Hydrofarm Holdings Group, Inc. (Nasdaq: HYFM) stock plunged by 28% in early trading to lately sell at roughly $2.35 after the hydroponic company reported declining sales following the market close on Tuesday. Hydrofarm said it is looking to shave down its costs and restructure as deflated earnings continue to tap its pockets.
The manufacturer and distributor of hydroponics equipment and supplies for controlled environment agriculture, the company released a preliminary unaudited financial report card for its second quarter ending June 30, 2022.
Hydrofarm posted estimated net sales of $96.0 million to $97.5 million, versus $133.8 million for the same period last year, representing a dip of approximately 28% calculated using the midpoint of the range. This also missed the Yahoo Finance average analyst estimate for revenues of $126 million.

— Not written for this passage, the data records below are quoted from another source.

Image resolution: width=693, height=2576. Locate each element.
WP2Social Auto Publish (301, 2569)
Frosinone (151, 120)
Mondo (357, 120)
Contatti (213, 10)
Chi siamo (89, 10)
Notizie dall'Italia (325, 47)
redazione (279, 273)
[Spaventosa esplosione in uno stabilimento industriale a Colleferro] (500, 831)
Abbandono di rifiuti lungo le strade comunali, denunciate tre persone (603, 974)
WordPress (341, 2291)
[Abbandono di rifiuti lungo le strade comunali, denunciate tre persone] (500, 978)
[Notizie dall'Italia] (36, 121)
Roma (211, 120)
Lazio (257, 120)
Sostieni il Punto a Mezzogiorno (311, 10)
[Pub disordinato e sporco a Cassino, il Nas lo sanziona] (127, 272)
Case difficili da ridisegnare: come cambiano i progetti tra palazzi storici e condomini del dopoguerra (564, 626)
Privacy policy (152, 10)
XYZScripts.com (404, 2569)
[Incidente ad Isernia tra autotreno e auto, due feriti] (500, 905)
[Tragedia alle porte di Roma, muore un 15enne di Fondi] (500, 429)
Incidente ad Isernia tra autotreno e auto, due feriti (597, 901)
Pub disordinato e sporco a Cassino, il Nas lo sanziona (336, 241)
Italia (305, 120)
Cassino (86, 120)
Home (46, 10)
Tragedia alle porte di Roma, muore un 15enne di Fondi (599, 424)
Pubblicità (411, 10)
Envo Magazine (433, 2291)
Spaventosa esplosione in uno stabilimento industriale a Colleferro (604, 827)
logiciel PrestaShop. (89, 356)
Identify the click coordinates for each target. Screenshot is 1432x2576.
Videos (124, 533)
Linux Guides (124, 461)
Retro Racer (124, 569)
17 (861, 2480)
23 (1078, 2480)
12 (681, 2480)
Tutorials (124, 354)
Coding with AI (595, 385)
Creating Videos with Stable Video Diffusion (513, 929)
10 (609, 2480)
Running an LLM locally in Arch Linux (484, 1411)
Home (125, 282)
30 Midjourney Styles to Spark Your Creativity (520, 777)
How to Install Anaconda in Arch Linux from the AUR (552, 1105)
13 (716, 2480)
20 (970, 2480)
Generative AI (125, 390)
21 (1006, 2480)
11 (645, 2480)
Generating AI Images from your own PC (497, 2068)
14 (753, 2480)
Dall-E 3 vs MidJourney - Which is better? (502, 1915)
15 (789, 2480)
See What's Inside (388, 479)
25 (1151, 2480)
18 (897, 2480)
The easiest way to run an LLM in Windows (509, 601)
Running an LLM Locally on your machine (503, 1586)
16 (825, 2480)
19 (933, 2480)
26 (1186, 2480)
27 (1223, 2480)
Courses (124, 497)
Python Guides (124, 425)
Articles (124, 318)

The net loss is expected to range between $210.4 million and $200.4 million, versus a net income of $2.3 million in the same period last year. The net loss range includes estimated non-cash expenses of $189.6 million in goodwill impairment and $10.2 million in inventory reserve recorded at the end of the second quarter. The company said that declining valuation trends within the industry and in the broader market “adversely impacted the company’s market valuation since its last quarterly report and triggered a full evaluation of the goodwill arising from prior acquisitions.”
The company also posted estimated adjusted EBITDA losses in the range of $8.4 million to $6.9 million, versus a $16.2 million gain in the same period last year. It attributes the losses to lower net sales and falling gross profit margins — as well as higher labor and freight costs.
“We took positive steps during the second quarter to lower our cost structure and maintained a solid liquidity position,” CEO Bill Toler said. “However, the hydroponics industry recession in the U.S. and Canada continued to alter normal seasonal patterns and impacted our results. While we experienced encouraging results in March and April, sales trends weakened in the second half of the second quarter, disrupting our expected sales mix and resulting in net sales, net loss and Adjusted EBITDA below our internal expectations for the full quarter.”
The company said it has $27.4 million in cash, cash equivalents, and restricted cash, an aggregate principal amount of debt outstanding of $126.7 million – including $0 drawn on the company’s revolving credit facility, approximately $124.4 million in principal balance on its Term Loan and approximately $2.4 million in finance leases and other debt.
Toler continued, “Through our team’s net working capital management, we increased our cash position, lowered our net debt and maintained a solid liquidity position during the second quarter. Our team has also enacted additional expense-cutting measures, to further reduce our costs. When coupled with our prior cost savings actions, we estimate that we have reduced our costs by approximately $14.0 million on an annualized basis.”
Hydrofarm also has $15.3 million in contingent payments and can borrow around $71 million capacity under its revolving credit agreement. The company lowered its net debt by approximately $14.1 million during the second quarter by improving its working capital position and controlling costs. The company said it was in compliance with all debt covenants at the end of the period.
“Sales trends in July suggest that the overall industry continues to face headwinds and that typical seasonal patterns may not apply for the duration of this year,” Toler said. “For these reasons, we are revising downward our estimates for the remainder of the year. While we expect the industry to return to growth in the future, as highly populated states in the Eastern U.S. actively implement adult-use cannabis legislation and more mature states in the Western U.S. normalize, predicting the exact timing of a return to historical growth remains a challenge for the industry.
As a result, he said, “we will continue to focus on further cost-saving opportunities and liquidity actions to ensure that our leadership position in the hydroponics industry strengthens during this industry downturn.”
With the new guidance, Hydrofarm expects approximately $330.0 million to $347.0 million in net sales “combined with some further reduction to account for the holiday-shortened months in the fourth quarter.” In October 2021, Hydrofarm lowered its outlook from a range of $565 million to $590 million of net sales to approximately $470 million to $490 million – a sign of just how bad sales have plunged.
The company — whose president stepped down in June — also said that it incurred severance costs during the period as it cut part of its workforce “to optimize our cost structure.”
August 5, 2022 at 5:27 pm
The entire industry hit a bump but will continue. This game of prohibition will end and then the real push will be on. All of the people at the front of this are the ones who take all of the arrows. It happens. Hydrofarm and others will eventually correct or collapse.